Authentication

All three proxies accept a to_live_* or to_dev_* key on either the Anthropic-style x-api-key header or the OpenAI-style Authorization: Bearer header. The Gemini proxy also accepts the Google convention x-goog-api-key.

Anthropic shape

POST /v1/anthropic-proxy/v1/messages
Content-Type: application/json
x-api-key: to_live_...

{
  "model": "claude-sonnet-4",
  "messages": [{ "role": "user", "content": "..." }],
  "max_tokens": 1024,
  "stream": true
}

Streaming pipes upstream SSE straight through. Health check: GET /v1/anthropic-proxy/health.

OpenAI shape

POST /v1/openai-proxy/v1/chat/completions
Content-Type: application/json
Authorization: Bearer to_live_...

{
  "model": "gpt-4o",
  "messages": [{ "role": "user", "content": "..." }],
  "stream": true,
  "stream_options": { "include_usage": true }
}

Also exposes GET /v1/openai-proxy/v1/models (curated TokenOne Delivery^{^®} list) and GET /v1/openai-proxy/health.

Gemini shape

POST /v1/gemini-proxy/v1beta/models/gemini-1.5-pro:generateContent
Content-Type: application/json
x-goog-api-key: to_live_...

{
  "contents": [{ "role": "user", "parts": [{ "text": "..." }] }]
}

# For streaming:
POST /v1/gemini-proxy/v1beta/models/gemini-1.5-pro:streamGenerateContent?alt=sse

Rate limits

Per-tenant token bucket, Redis-backed across replicas.
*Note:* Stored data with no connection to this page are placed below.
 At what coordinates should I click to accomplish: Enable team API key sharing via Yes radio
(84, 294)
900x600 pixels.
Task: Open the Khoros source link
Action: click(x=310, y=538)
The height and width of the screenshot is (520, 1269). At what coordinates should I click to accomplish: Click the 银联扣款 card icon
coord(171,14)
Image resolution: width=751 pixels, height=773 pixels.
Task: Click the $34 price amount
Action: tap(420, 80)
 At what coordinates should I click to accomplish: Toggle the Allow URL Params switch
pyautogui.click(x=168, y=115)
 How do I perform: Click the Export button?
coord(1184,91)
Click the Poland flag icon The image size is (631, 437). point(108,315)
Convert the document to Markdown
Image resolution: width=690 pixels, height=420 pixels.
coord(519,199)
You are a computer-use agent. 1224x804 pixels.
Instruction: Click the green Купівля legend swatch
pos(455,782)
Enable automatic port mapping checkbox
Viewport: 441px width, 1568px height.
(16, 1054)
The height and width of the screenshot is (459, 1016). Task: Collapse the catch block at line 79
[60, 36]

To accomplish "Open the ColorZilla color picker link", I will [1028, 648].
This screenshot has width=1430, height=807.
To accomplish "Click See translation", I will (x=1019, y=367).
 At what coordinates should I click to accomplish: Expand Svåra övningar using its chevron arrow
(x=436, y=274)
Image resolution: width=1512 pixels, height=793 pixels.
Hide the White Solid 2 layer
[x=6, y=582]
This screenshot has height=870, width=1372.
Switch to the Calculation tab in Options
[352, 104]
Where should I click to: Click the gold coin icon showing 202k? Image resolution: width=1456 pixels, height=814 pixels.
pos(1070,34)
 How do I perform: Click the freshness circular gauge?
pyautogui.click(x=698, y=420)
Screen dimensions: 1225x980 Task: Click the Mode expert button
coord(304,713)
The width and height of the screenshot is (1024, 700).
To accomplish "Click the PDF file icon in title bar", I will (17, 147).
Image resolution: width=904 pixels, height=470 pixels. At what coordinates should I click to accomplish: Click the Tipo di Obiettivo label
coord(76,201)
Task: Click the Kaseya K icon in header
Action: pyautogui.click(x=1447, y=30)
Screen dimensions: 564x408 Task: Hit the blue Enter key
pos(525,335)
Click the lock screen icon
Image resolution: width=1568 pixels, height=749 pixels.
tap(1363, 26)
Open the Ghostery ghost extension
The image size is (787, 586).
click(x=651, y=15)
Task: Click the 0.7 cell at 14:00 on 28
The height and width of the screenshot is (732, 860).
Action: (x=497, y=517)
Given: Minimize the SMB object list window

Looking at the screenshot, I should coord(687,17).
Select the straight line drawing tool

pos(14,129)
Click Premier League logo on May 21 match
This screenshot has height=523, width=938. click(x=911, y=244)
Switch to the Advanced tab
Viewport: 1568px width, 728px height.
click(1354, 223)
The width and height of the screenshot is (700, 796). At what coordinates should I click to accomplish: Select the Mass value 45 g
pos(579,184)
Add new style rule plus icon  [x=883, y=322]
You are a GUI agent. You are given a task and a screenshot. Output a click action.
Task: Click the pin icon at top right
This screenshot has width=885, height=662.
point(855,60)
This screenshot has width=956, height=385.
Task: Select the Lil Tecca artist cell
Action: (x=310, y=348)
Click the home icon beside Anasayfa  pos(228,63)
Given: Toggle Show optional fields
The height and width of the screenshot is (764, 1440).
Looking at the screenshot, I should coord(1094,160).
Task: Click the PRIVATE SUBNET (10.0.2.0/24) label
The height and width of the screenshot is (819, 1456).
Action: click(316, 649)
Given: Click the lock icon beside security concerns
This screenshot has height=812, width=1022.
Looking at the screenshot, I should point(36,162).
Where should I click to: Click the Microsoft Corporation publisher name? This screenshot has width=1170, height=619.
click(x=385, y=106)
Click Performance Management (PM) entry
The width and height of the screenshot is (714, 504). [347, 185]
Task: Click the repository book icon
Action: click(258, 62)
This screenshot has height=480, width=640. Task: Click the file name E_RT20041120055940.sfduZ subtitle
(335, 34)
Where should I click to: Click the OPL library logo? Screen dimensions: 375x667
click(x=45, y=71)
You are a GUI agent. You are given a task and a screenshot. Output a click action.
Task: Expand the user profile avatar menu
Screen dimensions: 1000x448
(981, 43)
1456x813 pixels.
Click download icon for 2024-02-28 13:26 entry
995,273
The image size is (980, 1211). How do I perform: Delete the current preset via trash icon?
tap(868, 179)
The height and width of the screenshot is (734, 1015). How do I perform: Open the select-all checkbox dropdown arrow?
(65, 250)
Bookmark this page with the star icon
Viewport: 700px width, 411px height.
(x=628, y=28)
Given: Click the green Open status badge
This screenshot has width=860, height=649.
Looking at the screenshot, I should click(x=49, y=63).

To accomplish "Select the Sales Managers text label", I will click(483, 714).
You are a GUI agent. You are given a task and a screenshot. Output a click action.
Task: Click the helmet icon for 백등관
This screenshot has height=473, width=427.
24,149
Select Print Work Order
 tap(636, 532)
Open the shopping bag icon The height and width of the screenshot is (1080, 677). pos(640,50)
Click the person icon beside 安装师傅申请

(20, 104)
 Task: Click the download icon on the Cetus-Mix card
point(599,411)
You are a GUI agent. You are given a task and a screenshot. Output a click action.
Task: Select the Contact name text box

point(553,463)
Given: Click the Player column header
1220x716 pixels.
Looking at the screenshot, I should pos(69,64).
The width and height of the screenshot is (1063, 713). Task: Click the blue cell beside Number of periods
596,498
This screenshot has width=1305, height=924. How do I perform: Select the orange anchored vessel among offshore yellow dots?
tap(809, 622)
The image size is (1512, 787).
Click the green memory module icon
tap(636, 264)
Defaults: Anthropic 60/min, OpenAI 120/min, Gemini 60/min. 429 response includes Retry-After + X-RateLimit-Limit + X-RateLimit-Remaining headers.

Error responses

Each proxy returns errors in its native provider’s shape (so existing client error handling works). Common codes: 401 key invalid, 429 rate limit, 503 upstream unconfigured, 502 upstream failure.